15 dicembre, anniversario della morte di Giuseppe Pinelli, piazza Fontana, tre del pomeriggio, già fa freddo.
Sono convocati diversi cori, musicisti, cantanti, per chiudere come sempre con la Banda degli Ottoni a scoppio.
Su un piccolo palco, a volte stretti, si succedono i vari gruppi: pezzi noti e meno noti che pescano nella tradizione di lotta, un secolo e più, due brani a testa.
Davanti, alcune centinaia di persone (se non richiamasse alla guerra li chiameremmo “militanti”), si stringono, forse per stare un po’ più al caldo; c’è il vin brulè del solito compagno che ogni anno allevia il freddo di piazza Fontana, ma la bombola del gas finisce presto. Peccato, in molti confidavano in lui.
Tre ore filate di musica, mentre in piazza ci si incontra, ci si abbraccia calorosamente, o si continuano i discorsi iniziati il 12 dicembre in corteo.
Tocca all’ultimo gruppo: gli Ottoni. Qualcuno li chiama. Sono qua e là, ma soprattutto non sono tutti e tutte, come mai?
Corre subito la voce, anche se molti lo sapevano già: oggi alle 16 sono stati al Corvetto, sotto casa di Ramy, per sostenere la famiglia, esprimere vicinanza e solidarietà.
Ci raccontano: è stato bellissimo, una grande intensità. E’ scesa la famiglia, si è avvicinato il gruppetto degli amici, qualcuno ha parlato dicendo parole emozionanti, ricordando l’uguaglianza, la giustizia, l’essere parte di un tutto. E poi tutti vogliono fare una foto con questa banda che è spuntata come un fungo e ha ridato speranza a una piazza, a un quartiere.
Ecco perché gli Ottoni a scoppio arrivano un filo in ritardo. Pinuccia inizia a parlare, per intrattenere per alcuni brevi minuti coloro che hanno resistito (e non sono pochi) e che ora si sono avvicinati alle lapidi per Pinelli. Gli Ottoni, da sempre, non ne vogliono sapere di palchi, si mettono lì, sull’erba, spariscono dietro una nuvola di chi li conosce bene. Loro sì, sono in coda e possono fare quanti pezzi vogliono e così fanno.

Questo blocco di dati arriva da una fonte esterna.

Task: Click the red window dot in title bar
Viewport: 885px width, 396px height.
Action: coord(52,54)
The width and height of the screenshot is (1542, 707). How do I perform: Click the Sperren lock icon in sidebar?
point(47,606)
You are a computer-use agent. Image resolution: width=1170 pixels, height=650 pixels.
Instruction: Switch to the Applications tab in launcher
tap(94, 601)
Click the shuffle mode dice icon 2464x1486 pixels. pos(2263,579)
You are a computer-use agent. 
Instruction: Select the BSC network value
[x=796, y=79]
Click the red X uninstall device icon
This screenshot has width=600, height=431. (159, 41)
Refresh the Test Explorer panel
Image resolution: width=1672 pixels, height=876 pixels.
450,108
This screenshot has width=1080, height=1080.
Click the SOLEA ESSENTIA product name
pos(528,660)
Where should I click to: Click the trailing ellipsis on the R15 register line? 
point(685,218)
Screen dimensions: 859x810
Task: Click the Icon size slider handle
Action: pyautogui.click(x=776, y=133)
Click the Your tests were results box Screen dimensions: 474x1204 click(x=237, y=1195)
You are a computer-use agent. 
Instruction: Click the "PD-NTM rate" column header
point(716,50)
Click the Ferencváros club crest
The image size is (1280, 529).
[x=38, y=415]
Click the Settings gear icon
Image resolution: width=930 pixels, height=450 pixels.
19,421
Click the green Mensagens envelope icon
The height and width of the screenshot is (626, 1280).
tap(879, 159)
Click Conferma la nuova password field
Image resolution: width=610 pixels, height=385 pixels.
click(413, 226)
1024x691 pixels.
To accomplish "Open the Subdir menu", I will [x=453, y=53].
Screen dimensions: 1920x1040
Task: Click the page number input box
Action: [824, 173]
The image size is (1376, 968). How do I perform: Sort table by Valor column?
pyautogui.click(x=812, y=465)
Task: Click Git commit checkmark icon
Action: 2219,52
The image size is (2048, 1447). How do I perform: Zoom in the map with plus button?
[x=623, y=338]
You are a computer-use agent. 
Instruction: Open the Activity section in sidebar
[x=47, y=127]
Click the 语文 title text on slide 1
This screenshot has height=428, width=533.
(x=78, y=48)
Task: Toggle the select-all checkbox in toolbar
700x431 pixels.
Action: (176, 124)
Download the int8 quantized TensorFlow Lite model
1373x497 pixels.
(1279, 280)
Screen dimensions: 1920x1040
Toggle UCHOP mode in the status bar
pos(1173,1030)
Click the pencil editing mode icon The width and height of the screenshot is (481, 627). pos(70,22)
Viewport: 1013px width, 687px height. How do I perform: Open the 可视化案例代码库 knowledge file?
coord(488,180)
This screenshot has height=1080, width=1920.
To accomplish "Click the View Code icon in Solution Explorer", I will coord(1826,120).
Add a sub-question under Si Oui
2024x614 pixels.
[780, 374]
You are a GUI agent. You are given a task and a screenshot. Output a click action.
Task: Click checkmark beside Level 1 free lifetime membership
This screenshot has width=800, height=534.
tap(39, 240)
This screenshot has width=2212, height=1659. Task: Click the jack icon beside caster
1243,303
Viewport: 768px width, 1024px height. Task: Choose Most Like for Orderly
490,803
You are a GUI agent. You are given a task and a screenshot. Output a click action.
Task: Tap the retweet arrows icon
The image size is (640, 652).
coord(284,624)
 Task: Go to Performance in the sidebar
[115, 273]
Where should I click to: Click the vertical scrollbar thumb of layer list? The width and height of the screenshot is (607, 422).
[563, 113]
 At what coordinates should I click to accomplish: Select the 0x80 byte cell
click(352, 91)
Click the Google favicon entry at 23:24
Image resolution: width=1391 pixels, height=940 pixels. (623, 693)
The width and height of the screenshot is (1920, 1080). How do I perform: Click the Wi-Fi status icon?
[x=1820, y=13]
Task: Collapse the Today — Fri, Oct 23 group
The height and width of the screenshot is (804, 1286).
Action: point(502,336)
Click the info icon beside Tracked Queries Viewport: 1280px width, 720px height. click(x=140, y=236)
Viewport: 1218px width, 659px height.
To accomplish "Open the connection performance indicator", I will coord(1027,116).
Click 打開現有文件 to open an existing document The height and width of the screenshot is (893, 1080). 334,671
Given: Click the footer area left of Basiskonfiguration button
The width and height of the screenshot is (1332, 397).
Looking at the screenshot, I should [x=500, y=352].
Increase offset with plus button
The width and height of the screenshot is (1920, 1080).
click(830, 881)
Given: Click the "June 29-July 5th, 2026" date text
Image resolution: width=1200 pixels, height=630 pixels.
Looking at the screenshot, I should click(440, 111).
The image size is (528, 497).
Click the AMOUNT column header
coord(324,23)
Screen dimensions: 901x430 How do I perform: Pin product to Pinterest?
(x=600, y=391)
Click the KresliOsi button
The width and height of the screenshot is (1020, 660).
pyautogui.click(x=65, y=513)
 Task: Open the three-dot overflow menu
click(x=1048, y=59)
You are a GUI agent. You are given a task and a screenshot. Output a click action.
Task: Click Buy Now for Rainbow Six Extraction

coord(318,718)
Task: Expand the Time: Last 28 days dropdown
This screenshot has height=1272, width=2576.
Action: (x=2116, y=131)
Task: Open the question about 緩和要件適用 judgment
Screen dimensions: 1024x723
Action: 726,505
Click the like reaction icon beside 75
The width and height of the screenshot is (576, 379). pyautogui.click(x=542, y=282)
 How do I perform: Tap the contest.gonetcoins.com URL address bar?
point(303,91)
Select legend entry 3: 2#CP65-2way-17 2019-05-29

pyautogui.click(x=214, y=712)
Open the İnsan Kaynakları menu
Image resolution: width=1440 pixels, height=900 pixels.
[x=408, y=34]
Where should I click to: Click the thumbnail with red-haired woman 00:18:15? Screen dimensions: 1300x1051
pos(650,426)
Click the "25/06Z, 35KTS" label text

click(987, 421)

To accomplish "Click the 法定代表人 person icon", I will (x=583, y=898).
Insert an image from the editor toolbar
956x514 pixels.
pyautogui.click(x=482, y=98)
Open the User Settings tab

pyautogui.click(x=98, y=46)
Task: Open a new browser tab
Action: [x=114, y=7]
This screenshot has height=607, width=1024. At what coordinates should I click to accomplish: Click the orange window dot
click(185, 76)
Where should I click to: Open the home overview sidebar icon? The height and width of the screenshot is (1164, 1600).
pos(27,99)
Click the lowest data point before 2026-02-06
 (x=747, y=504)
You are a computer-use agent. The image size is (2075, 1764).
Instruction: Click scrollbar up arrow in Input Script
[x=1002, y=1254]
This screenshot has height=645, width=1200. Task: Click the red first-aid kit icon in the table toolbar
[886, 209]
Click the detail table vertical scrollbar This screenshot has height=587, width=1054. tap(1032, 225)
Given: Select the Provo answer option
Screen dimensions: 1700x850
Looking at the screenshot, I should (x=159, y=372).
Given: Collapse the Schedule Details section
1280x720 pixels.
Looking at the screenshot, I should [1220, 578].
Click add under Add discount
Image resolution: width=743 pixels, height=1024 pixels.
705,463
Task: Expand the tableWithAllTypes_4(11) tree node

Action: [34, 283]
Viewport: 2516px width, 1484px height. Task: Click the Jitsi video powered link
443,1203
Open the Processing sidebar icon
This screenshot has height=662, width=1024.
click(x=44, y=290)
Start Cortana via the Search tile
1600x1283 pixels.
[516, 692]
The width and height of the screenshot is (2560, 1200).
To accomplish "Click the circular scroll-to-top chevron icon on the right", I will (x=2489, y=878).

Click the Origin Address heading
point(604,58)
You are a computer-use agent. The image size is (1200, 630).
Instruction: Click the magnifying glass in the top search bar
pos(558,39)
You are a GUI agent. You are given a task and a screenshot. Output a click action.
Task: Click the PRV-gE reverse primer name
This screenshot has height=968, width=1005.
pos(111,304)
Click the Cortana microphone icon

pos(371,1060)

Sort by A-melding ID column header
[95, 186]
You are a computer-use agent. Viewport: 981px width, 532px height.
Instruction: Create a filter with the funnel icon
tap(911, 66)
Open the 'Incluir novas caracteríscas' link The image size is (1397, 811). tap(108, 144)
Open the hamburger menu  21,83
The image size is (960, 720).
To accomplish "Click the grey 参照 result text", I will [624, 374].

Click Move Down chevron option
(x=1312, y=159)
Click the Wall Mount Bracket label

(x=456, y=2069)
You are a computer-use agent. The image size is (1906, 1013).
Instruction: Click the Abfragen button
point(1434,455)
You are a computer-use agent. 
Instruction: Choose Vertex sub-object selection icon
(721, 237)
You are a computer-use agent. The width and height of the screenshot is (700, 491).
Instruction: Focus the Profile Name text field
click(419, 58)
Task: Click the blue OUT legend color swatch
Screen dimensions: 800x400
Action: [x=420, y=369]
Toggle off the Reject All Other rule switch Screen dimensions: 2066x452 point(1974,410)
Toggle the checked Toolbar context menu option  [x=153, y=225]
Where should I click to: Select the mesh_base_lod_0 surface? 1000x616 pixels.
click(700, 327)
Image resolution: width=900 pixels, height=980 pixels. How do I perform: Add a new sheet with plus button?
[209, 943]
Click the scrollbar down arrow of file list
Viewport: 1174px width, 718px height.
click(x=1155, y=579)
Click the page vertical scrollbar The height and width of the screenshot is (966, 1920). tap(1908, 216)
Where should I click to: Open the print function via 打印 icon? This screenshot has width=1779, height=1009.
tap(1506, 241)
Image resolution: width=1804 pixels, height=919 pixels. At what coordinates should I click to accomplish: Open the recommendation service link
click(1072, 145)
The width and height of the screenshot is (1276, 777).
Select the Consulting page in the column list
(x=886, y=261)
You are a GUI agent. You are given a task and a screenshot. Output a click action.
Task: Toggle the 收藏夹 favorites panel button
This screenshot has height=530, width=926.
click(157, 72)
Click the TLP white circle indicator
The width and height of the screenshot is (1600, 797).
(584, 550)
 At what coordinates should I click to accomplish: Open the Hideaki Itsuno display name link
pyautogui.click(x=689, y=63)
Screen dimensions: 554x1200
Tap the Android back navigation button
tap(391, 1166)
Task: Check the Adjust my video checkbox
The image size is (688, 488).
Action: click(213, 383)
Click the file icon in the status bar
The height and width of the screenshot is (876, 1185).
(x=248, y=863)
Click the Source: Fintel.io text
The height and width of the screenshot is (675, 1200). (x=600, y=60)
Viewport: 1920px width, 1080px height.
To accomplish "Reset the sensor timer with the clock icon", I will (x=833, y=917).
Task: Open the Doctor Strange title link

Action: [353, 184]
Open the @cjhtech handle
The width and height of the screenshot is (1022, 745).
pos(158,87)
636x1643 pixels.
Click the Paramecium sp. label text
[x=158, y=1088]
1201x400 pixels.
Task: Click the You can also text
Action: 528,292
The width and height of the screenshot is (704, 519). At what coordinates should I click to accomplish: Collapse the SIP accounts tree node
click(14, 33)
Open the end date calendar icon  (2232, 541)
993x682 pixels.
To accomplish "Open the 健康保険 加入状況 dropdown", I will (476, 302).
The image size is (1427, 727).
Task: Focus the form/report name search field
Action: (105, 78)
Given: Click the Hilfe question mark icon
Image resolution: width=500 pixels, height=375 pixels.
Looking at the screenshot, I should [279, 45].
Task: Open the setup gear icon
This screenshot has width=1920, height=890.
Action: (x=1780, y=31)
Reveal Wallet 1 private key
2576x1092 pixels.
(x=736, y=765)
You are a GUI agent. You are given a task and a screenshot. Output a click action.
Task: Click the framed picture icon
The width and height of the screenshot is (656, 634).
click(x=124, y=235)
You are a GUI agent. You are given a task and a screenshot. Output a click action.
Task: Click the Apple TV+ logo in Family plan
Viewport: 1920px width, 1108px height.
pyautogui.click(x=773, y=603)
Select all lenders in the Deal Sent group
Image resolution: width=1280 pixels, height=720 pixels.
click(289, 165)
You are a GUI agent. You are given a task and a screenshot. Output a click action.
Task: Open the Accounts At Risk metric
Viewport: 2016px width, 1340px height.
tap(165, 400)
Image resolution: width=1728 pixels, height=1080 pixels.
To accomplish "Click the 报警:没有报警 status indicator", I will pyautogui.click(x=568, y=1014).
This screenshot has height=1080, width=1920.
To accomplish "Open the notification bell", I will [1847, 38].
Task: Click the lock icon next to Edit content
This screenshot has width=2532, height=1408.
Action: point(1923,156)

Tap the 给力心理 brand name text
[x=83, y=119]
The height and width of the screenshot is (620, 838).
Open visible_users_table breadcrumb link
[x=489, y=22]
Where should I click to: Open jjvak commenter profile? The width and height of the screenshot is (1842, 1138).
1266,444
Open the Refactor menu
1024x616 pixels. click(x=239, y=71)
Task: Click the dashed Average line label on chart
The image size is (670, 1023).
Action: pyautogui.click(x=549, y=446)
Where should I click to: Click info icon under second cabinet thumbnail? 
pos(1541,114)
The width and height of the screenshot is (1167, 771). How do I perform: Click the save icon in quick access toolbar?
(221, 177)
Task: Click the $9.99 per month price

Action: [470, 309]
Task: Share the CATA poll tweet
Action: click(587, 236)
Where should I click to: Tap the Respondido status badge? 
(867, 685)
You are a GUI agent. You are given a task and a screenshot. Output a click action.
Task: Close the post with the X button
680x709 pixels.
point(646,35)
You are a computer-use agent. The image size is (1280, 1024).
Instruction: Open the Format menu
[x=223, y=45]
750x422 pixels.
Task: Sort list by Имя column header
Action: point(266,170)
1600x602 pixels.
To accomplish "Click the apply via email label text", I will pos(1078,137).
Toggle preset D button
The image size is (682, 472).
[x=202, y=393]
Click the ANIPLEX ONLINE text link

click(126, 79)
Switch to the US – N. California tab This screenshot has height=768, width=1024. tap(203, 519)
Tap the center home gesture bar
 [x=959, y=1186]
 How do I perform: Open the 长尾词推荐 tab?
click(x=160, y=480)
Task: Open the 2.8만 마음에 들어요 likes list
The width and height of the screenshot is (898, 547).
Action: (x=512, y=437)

Tutto finisce alle 18. Ma invece no. Nei pressi della fontana al centro della piazza si sono radunati dei giovani (e non solo); sono quelli di Ultima Generazione, Resistenza animale, attivisti contro le guerre. Hanno deciso di fare un flash mob in mezzo a piazza Duomo, in solidarietà con le due giovani attiviste che qualche giorno fa, a Venezia, hanno ricevuto una multa di 450 euro e un foglio di via per essersi sedute per terra con due cartelli. Certo c’era, nei loro pressi, la mirabolante corsa dei Babbi Natali. Il ddl 1660 non è ancora attivo, ma chi comanda vuol far capire quale sarà la musica da qui in avanti.
Ecco allora la solidarietà da piazza Duomo. Una ventina di persone si siedono per terra, ognuno con un cartello, molti lo hanno anche dietro: ricordano il riscaldamento globale e l’emergenza climatica, i disastri che si susseguono, la natura che si ribella e poi le guerre, le spese in armamenti, le ingiustizie. Diversi di loro parlano al megafono, anche in inglese, cercano di trasmettere alla folla che passeggia le loro legittime ansie. Molti si fermano, li fotografano. Alla fine si presenta la Digos: parla con i ragazzi e le ragazze, per oggi niente richiesta di documenti.
Le nostre Cassandre ci provano e ci riprovano, si mettono in un cerchio stretto per dirsi come è andata. C’è soddisfazione, anche se non è facile rompere il ghiaccio, soprattutto quando fa così freddo.